• [To-do list]:
**A)** Answer these questions from the blog post on Sarah Palin:
(i) For how many days of per diem was Palin found to have billed the citizens of Alaska?
(ii) On what source did the writer hear the Palin announcement?
(iii) In what month and year was Palin announced as John McCain's running mate?
**B)** List every month and year that opens an entry in the timeline of the blog post on Sarah Palin.

start Document segment

Curly Morris

Pitbull comes ashore

In Politics on July 7, 2009 at 2:21 am

Sarah Palin has announced that she will not be finishing her term as the Govenor of Alsaka.     

Raise the roof baby!

Raise the roof baby!

I’m stunned.

After being exposed as a moron of the highest order in front of the entire globe during the 2008 Presidential campaign, after being ridiculed by every comedian not named Rush Limbaugh, after putting more foot in her mouth than the competitors at a South Carolina ‘pig – foot eating contest’, now she decides to exit sled left?

Did she wake up yesterday and finally realize that she had been treading water in the ocean of national politics without having taken a single swimming lesson? Yesterday? She just realized this yesterday?

Of course ‘moron nation’ will shed tears for her like Michael Jackson fans ,further driving a wedge down the middle of the G.O.P., at least half of whom realized that Barack Obama had sealed up last year’s election the moment John McCain chose Palin as a running mate.

I called my brother as soon as I heard the Palin announcement on NPR and told him literally, “McCain just gave away the election.”

Since Palin is not present to defend herself, and more importantly because she will not be around to poke fun at anymore let us recap some of the highlights of what I like to call the “Palin-eo-this chick? Era”. Keep in mind that I won’t waste any time rehasing her pre McCain years because she wasn’t any dirtier than most of the other politicians That have held public offices nationwide. I mean she didn’t: smoke crack in a hotel room with a prostitute, pardon any convicted felons, sextext any congressional pages,try to solicit sex in a bathroom stall…at an airport…you get the picture. Still she will be missed if for no other reason thatn the fact that her comedic timing rivals Michael Cera and at least we’ll still get to watch him in more movies.

The “Palin-oh-this chick? Era”

August 2008 – Palin announced as running mate to GOP Presidential candidate John McCain. Her primamry qualification? Commander and Chief of the Alaskan National Guard.

September 2008 – Palin is found to have billed the citizens of Alaska for 312 days of per diem while traveling on state business. The only problem? She was staying at home at the time. McCain decides to keep Palin away from the press for three weeks for waterboarding, excuse me ‘presidential training’. In the same month Palin tells CBS’s Katie Couric:  ”As (Russian President) Putin rears his head and comes into the air space of the United States of America, where– where do they go? It’s Alaska. It’s just right over the border.” This, Palin says, is what gives her the neccessary foreign policy experience to occupy the White House.

October 2008 -  When asked, again by Katie Couric, after her ‘presidential training, to name a Supreme Court decision that she disagreed with other then Roe vs Wade, Palin responded…”Well, let’s see. There’s ― of course in the great history of America there have been rulings that there’s never going to be absolute consensus by every American, and there are those issues, again, like Roe v. Wade, where I believe are best held on a state level and addressed there. So, you know, going through the history of America, there would be others but ―” Other Palin gems during the month of October:

 “They are also building schools for the Afghan children so that there is hope and opportunity in our neighboring country of Afghanistan.”

“[T]hey’re in charge of the U.S. Senate so if they want to they can really get in there with the senators and make a lot of good policy changes that will make life better for Brandon and his family and his classroom.”…in response to a question from a third grader. The question? What does the Vice President do?

end Document segment
start Provided material

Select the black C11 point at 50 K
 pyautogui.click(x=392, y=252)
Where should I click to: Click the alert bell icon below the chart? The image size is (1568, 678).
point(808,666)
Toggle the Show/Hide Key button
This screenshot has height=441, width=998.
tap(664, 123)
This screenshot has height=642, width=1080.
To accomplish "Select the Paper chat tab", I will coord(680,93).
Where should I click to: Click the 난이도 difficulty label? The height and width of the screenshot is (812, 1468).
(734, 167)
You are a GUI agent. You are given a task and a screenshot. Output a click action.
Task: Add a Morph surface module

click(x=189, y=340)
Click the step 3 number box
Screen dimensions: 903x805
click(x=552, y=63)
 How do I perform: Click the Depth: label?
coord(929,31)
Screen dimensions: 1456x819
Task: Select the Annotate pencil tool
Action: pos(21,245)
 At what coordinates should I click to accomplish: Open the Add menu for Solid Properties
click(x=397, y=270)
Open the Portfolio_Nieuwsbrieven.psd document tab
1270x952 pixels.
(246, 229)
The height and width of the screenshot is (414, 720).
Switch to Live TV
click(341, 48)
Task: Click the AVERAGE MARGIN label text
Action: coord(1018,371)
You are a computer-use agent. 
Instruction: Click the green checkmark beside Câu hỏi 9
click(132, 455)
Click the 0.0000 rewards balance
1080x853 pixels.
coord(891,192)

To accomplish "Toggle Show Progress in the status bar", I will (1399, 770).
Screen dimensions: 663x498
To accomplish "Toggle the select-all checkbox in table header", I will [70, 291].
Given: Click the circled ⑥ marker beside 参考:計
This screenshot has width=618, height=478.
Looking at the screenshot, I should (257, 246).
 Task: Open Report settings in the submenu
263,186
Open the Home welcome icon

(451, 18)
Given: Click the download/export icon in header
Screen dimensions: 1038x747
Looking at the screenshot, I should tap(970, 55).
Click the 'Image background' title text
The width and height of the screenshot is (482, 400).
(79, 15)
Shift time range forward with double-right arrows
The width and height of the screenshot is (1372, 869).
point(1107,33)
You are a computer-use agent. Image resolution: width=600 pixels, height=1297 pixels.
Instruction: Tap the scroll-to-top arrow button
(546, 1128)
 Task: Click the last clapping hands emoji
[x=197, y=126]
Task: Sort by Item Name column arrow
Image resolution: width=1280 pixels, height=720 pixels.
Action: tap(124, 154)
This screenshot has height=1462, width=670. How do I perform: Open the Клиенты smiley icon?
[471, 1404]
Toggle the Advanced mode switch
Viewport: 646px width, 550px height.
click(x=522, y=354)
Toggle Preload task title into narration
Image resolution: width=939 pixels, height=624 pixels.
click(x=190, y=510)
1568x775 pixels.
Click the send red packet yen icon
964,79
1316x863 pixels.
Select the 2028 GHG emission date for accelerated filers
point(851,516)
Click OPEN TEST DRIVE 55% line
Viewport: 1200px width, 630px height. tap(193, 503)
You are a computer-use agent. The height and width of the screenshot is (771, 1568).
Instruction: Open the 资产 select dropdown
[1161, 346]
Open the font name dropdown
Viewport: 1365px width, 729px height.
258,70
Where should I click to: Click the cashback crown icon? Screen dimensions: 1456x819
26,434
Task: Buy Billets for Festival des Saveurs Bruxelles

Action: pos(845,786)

end Provided material

• [Results in order]:
**A)**
(i) 312 days
(ii) NPR
(iii) August 2008

**B)**
August 2008
September 2008
October 2008